The prototype is made of cardboard that doubles as isolation for the polarity. The rest is tape and hook-and-loop fastener to attach the headtracker to my headphones. No magic here. The whole contraption is powered by two 1.2V rechargeables. I opted for a micro switch and an additional LED as power indicator, that I dimmed down even more. I can after all not see infra-red so this seemed like a good idea to me. Spoiler: It is.

So how does it play? Over the next weeks I tried basically any game supporting head tracking that I could get my hands on. Please keep in mind that I usually play with lights off but started the studio lights for demo purposes. The tracker does still work just fine.

I quickly found out that each game needs it’s own profile for fine tuned settings. Good thing that Opentrack has me covered on this. First, my beloved X4 using Wine and the TrackIR protocol.
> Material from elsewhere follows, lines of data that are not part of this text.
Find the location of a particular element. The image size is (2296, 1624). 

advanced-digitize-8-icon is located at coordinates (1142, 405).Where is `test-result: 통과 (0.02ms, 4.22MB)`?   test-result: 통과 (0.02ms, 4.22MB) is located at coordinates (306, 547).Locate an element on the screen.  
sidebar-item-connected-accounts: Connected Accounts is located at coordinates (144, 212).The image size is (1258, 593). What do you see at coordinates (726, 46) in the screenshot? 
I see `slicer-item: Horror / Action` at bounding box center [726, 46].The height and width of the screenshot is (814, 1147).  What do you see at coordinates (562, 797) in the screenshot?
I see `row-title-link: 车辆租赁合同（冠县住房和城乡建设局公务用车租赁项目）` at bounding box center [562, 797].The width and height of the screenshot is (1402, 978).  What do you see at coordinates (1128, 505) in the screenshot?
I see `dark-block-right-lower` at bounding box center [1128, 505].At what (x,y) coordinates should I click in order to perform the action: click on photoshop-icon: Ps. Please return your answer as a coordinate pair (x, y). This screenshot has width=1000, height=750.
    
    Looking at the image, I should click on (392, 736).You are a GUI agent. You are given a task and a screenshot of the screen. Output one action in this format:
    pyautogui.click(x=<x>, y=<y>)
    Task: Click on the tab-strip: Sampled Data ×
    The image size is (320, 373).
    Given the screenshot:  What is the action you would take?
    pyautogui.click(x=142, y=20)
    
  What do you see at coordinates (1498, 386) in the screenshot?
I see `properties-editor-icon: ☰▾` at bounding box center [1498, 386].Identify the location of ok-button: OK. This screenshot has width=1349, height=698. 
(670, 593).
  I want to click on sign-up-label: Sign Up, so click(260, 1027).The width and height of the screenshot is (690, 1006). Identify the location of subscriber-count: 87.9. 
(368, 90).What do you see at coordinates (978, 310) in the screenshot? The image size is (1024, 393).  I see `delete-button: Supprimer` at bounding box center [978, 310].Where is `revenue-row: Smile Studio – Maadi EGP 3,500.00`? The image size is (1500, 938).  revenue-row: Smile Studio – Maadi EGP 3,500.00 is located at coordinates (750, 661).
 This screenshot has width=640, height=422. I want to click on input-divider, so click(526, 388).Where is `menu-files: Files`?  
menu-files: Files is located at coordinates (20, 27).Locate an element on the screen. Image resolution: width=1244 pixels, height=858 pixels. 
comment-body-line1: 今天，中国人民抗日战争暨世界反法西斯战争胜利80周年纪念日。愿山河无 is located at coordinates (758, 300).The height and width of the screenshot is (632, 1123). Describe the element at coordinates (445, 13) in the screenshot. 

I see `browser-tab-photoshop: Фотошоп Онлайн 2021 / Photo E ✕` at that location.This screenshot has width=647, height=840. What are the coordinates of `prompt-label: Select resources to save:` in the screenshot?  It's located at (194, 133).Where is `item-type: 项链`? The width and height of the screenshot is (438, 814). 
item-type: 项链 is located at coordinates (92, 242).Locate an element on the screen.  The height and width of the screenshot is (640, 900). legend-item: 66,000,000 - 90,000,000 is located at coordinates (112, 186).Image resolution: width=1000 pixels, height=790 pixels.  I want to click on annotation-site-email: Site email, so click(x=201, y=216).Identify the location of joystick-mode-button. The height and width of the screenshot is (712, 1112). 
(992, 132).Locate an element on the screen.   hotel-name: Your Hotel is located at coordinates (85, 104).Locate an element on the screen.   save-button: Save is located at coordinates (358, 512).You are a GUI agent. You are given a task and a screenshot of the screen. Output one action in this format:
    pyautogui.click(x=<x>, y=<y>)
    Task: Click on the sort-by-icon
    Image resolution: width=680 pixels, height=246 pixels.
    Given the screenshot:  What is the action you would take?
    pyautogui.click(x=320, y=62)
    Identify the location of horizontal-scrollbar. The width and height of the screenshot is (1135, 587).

Sadly I came to the conclusion that my GPU is no longer up for the task and Wine would cost me too many frames. I switched Opentrack to emulate a joystick instead and mapped it to camera movements in the native X4 version. It’s not exactly the same but it’s okay-ish. I have an idea how to hack this properly into X4 using an extension and a UDP server but that’s a topic for another day.

Anyway, the same principle works with X Rebirth too, making me even happier. While dated it still has it’s charm and the verse still feels a lot more alive compared to X4. It’s also not taxing my GPU that much.

Now for something different. When Opentrack would list a “protocol” named FlightGear I became very curious. I installed this free and open source flight simulator and crashed my first Cessna into the ground minutes later. By now I’m confident that I can crash a Cessna just about anywhere. I’m not fond of flying in real-life but avionics sure are a fascinating topic.

This was the moment a Steam sale happened and I bagged various flight sims, Space Kerbal and House Of The Dying Sun. All with TrackIR support.

Little did I know what gem I bagged with House Of The Dying Sun by the way. Sadly it’s also very short but I enjoyed every minute of it and will probably play it again. The art, sound and music reminds me a lot of Battlestar Galactica. Easy win 😀

So yeah, this is my current gaming set-up. I built myself a head tracker for 5 EUR. On Linux PC.

I also may have fallen into the rabbit hole called “simpit”.